PostgreSQL is an open-source Relational Database Management System (RDBMS).
- Download the PostgreSQL JDBC driver. Driver version 42.2.6 or later is recommended if you want to establish a TLS-secured connection.
- Upload the driver to BucketFS, see https://docs.exasol.com/db/latest/administration/on-premise/bucketfs/accessfiles.htm.
Hint: Put the driver into folderdefault/drivers/jdbc/
to register it for ExaLoader, too.
In order to enable the ExaLoader to fetch data from the external database you must register the driver for ExaLoader as described in the Installation procedure for JDBC drivers.
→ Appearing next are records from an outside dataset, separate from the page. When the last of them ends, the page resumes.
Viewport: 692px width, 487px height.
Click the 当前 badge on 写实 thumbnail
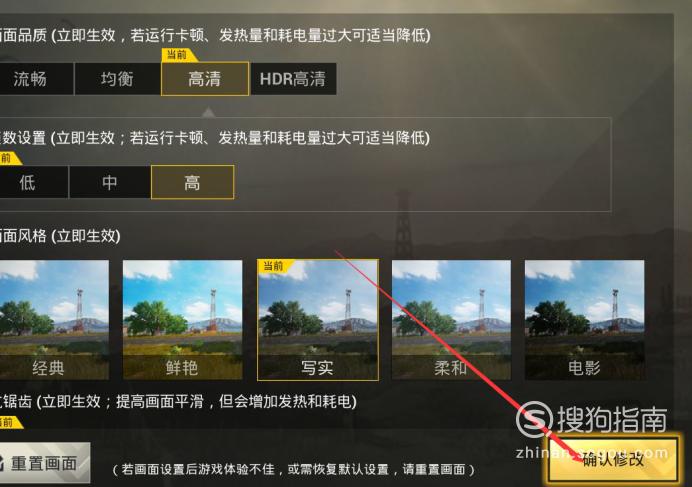click(x=275, y=266)
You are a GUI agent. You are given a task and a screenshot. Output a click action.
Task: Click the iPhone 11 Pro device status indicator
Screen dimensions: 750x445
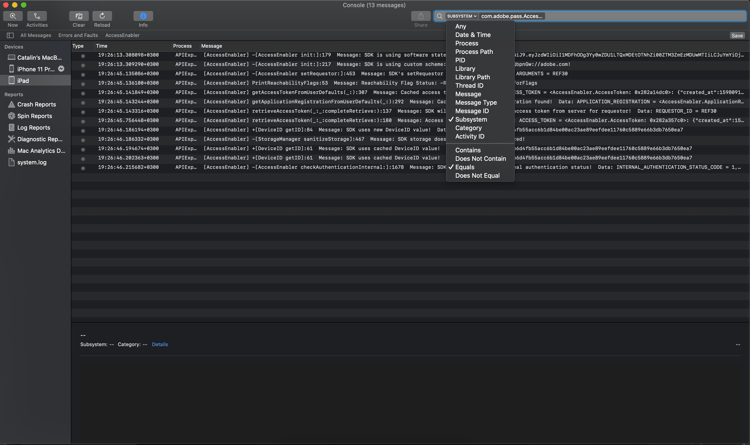61,69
- ExaLoader expects the driver in BucketFS folder
default/drivers/jdbc
.
If you uploaded the driver for UDF to a different folder, then you need to upload the driver again. - Additionally you need to create a file
settings.cfg
and upload it to the same folder in BucketFS:
DRIVERNAME=POSTGRES_JDBC_DRIVER
JAR=<jar file containing the jdbc driver>
DRIVERMAIN=org.postgresql.Driver
PREFIX=jdbc:postgresql:
FETCHSIZE=100000
INSERTSIZE=-1
Variable | Description |
---|---|
<jar file containing the jdbc driver> |
E.g. postgresql-42.4.2.jar |
Upload the latest available release of PostgreSQL Virtual Schema JDBC Adapter to Bucket FS.
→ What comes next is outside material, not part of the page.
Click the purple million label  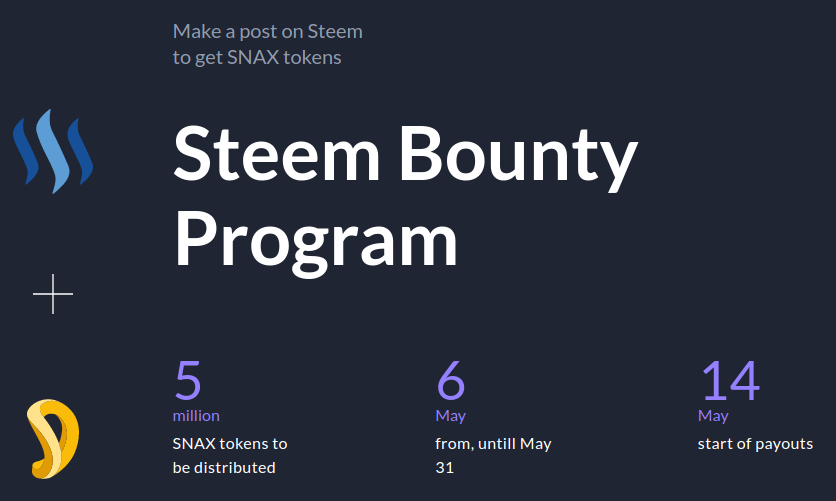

Then create a schema to hold the adapter script.
CREATE SCHEMA ADAPTER;
The SQL statement below creates the adapter script, defines the Java class that serves as entry point and tells the UDF framework where to find the libraries (JAR files) for Virtual Schema and database driver.
--/
CREATE OR REPLACE JAVA ADAPTER SCRIPT ADAPTER.JDBC_ADAPTER AS
%scriptclass com.exasol.adapter.RequestDispatcher;
%jar /buckets/<BFS service>/<bucket>/virtual-schema-dist-9.0.5-postgresql-2.0.4.jar;
%jar /buckets/<BFS service>/<bucket>/postgresql-<postgresql-driver-version>.jar;
/
Define the connection to the PostgreSQL database as shown below. We recommend using TLS to secure the connection.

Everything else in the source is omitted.